Visiting the grandparents
When I was a kid, I quite often used to go and stay with my grandparents on my mum’s side.
They lived in a suburban house on the edge of town, a bus ride from the city centre. My grandad could drive but my granny couldn’t.
History repeats itself.
We’re at the in-laws this week; my children’s grandparents on their mum’s side. They live in a suburban house on the edge of town, a bus ride from the city centre. Their grandad can drive but their nanna can’t.
It’s all very familiar.
But the superficial similarities disguise some important differences. (Not least when I went to stay with my grandparents, we were allowed in the actual house…..)
Granny and Grandad’s house:
This was the house in which I went to stay in the 1990s:
They lived in a suburban street in Hangleton, on the edge of Brighton. The houses are a mix of detached and semis, with large front and back gardens and off-street parking.

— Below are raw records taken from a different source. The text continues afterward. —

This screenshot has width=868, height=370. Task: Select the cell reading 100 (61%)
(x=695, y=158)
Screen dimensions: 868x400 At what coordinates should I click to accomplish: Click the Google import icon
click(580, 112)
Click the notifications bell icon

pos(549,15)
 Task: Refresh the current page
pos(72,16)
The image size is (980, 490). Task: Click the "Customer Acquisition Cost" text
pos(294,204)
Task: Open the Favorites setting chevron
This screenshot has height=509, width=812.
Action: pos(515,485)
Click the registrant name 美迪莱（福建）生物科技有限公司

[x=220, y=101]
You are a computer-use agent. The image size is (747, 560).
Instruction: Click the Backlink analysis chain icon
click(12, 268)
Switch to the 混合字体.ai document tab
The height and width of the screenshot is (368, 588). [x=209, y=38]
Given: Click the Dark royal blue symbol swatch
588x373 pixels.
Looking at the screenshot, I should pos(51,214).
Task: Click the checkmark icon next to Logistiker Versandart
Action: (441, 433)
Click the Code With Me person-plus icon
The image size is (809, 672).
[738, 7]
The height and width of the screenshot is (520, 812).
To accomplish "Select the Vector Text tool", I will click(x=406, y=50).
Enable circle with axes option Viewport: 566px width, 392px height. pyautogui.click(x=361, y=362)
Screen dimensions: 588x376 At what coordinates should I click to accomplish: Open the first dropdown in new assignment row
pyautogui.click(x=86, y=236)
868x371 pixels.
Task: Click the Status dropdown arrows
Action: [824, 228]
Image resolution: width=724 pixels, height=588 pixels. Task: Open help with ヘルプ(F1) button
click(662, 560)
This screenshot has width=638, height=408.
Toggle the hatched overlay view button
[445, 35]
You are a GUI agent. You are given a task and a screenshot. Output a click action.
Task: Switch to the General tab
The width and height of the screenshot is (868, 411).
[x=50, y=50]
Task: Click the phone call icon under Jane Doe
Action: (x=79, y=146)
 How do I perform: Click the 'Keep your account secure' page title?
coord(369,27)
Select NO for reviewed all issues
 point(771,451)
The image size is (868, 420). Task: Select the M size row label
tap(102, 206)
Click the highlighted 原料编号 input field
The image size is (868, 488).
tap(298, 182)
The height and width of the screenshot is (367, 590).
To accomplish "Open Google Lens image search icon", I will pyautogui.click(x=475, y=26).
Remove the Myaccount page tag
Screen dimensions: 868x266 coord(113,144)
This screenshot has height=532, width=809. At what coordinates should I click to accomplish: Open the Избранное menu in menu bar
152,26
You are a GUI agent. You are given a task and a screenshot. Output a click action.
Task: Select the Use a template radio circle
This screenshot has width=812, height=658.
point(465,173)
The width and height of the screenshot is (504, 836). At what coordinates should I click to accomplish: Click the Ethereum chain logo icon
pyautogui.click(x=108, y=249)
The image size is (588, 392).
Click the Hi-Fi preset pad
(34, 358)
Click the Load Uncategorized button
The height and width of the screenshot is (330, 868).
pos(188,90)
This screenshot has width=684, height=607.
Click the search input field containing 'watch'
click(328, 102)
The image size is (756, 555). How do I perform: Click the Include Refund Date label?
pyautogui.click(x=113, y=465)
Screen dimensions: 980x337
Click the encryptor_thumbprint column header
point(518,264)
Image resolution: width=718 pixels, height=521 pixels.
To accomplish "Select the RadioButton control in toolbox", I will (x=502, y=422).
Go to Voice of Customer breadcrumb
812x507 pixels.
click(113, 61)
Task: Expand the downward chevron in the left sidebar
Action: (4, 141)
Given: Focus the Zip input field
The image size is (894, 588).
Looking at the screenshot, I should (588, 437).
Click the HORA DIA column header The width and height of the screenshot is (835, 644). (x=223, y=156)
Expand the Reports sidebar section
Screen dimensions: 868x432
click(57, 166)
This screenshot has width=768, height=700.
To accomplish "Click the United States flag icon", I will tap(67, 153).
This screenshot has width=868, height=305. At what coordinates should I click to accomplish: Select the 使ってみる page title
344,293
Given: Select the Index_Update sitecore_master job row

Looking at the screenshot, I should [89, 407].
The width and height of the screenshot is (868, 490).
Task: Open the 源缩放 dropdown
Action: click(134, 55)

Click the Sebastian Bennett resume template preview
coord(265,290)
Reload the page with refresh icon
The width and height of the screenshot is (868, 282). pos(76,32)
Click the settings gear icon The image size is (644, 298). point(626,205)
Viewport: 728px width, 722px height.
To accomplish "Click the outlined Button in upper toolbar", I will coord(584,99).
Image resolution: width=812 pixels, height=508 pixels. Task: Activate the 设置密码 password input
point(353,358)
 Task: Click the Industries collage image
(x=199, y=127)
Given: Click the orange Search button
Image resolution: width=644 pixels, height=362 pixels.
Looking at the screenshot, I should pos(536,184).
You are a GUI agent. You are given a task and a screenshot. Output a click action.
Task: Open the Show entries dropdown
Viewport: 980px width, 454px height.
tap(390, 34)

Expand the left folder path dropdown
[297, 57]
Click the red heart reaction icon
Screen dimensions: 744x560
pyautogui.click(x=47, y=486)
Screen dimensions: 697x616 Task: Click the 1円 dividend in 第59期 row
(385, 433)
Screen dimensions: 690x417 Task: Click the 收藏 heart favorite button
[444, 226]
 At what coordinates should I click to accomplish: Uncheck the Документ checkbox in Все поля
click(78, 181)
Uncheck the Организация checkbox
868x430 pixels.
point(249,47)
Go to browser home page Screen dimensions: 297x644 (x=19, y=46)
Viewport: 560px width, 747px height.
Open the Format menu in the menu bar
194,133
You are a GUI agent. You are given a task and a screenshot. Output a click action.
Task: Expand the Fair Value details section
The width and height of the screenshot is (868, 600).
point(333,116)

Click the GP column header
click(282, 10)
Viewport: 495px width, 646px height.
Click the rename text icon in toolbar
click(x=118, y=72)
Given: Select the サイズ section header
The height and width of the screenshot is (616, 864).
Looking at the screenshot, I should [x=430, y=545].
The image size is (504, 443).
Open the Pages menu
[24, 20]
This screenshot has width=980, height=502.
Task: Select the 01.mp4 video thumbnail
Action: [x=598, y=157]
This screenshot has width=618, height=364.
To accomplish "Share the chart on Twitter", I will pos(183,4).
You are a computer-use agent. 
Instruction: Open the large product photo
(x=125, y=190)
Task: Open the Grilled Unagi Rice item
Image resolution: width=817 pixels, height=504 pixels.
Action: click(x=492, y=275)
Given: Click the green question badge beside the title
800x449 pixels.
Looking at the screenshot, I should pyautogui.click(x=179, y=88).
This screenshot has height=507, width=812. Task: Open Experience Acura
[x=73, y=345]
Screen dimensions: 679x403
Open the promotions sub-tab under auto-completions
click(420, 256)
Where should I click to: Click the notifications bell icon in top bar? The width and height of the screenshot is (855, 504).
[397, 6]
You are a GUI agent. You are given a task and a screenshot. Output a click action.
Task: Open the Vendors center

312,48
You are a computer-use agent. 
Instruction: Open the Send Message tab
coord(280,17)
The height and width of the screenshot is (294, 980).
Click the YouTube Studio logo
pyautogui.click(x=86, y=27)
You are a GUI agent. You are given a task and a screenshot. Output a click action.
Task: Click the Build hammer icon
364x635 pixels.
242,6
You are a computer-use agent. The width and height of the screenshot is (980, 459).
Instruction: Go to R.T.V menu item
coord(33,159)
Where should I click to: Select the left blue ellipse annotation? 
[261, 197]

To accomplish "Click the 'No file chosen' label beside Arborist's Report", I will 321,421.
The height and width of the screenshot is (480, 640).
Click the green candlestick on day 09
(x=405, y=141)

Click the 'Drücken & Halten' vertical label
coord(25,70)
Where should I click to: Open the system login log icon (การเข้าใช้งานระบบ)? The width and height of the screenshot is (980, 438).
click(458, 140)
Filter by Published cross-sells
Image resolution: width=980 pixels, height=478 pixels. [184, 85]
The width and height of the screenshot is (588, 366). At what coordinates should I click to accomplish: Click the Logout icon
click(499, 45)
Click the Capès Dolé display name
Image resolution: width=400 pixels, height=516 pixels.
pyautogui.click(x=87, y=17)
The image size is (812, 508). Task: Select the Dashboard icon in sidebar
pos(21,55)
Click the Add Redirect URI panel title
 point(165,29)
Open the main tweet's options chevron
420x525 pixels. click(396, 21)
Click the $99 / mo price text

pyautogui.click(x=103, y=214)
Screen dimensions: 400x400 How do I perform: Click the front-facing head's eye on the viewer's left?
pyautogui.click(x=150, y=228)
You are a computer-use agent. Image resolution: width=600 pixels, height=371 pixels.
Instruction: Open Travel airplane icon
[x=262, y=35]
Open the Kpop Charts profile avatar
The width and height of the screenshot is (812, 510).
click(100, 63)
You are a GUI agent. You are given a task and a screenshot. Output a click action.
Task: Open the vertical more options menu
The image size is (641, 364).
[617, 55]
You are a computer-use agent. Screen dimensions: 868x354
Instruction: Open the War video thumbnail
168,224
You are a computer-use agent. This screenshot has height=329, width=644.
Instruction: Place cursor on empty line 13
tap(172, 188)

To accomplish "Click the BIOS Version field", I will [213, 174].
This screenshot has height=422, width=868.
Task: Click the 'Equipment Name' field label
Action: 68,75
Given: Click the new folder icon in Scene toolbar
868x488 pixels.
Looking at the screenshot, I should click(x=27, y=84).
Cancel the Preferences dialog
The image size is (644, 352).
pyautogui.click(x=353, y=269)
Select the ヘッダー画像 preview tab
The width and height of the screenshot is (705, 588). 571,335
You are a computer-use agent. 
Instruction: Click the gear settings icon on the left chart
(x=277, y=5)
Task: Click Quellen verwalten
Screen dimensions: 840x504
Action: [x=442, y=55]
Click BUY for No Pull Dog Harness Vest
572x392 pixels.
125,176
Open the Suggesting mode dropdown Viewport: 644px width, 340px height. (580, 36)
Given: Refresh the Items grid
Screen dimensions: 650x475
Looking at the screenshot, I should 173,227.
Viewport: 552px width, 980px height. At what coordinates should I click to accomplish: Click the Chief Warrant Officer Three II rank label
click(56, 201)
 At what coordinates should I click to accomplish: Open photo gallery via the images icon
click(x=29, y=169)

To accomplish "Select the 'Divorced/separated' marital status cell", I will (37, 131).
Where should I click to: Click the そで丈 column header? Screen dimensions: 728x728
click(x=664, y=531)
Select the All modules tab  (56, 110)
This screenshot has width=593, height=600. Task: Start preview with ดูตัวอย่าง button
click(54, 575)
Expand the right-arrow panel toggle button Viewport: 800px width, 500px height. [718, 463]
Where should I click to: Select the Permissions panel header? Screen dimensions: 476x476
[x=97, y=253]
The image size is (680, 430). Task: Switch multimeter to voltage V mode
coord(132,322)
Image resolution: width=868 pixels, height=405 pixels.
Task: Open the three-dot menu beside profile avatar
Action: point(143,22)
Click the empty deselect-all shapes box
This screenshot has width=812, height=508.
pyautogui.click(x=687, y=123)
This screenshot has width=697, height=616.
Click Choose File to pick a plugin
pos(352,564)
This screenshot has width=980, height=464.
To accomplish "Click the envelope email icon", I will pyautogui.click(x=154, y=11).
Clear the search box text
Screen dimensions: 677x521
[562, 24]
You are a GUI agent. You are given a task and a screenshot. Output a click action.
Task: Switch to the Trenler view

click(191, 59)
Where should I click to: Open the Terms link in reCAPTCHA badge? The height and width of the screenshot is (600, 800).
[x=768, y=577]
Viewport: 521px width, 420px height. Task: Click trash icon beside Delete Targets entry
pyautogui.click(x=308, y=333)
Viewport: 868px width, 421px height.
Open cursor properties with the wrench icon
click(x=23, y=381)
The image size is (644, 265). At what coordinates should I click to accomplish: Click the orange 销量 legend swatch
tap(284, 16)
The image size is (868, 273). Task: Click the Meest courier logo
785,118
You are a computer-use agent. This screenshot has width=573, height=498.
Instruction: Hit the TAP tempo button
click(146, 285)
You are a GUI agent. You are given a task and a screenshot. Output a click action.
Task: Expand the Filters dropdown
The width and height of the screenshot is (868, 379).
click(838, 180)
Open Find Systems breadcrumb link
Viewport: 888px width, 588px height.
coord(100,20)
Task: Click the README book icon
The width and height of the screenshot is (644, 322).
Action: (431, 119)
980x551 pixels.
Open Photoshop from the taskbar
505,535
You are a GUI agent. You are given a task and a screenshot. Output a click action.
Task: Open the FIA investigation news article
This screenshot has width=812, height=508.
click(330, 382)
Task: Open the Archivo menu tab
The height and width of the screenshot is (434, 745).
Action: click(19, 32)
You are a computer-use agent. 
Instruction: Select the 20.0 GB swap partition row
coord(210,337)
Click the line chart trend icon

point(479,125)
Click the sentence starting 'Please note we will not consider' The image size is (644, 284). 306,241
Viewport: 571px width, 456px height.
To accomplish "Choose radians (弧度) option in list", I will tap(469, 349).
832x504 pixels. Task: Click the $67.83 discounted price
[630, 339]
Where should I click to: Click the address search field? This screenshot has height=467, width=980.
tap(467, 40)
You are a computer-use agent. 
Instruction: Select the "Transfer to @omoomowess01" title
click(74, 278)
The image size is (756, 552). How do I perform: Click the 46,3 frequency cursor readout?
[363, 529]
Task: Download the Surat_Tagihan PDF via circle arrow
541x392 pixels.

But while the houses are good for car-users, note the bus stop in the foreground. My Granny and I would sit in the front room and listen for the sound of the brakes on the hill up the street, step out and hail the bus.
The reason a bus was able to come down my Granny’s street is because it is straight and wide, so a bus route can usefully get from A-B along it.
Here’s a map of Hangleton. You can see the bus stops distributed right through the suburb - on the streets people live on:
Nanna and Grandad’s house
Here’s the house we take my daughters to:
Nanna and Grandad’s house is a very similar size, with a near-identical room layout. But it was built in the modern era, so there is no possibility of a bus stop outside as the road is a dead-end; like all the roads in the area:
Buses can’t penetrate any of the streets on which people live, so they’re relegated to an outer ‘ring road’ of the suburb. This street has no houses, so can be intimidating. On the day the Google car drove past, it was bright and sunny. But after dark, their local bus stop doesn’t have the same atmosphere:
Whereas my granny and I could step out of the house onto the bus, a trip into town from Nanna’s house is a bit more of an expedition.
My Granny’s house had buses passing the front door every few minutes; Nanna’s house cannot.
This is engineered into the design of these suburbs; kids growing up in Halewood are likely to learn to drive at the first opportunity because it will give them freedom from a windswept bus stop; and because the streetscape (dominated by off-road parking with most streets, though not my in-laws’, having no pavements) shouts to you about a car-based life.
What’s more important for a bus strategy?
The DfT has just started the process of updating the Manual for Streets. This worthy tome, last updated in 2007, sets out excellent design principles that - if adopted - should prevent this kind of thing.
But this study shows that it is not being used. 1 in 5 housing schemes should not have been granted planning permission, and developers are getting badly designed schemes through on appeal.
As part of the bus strategy, the DfT should be putting pressure on colleagues in the Department for Communities and Local Government to ensure that the Manual for Streets is not just written, but used.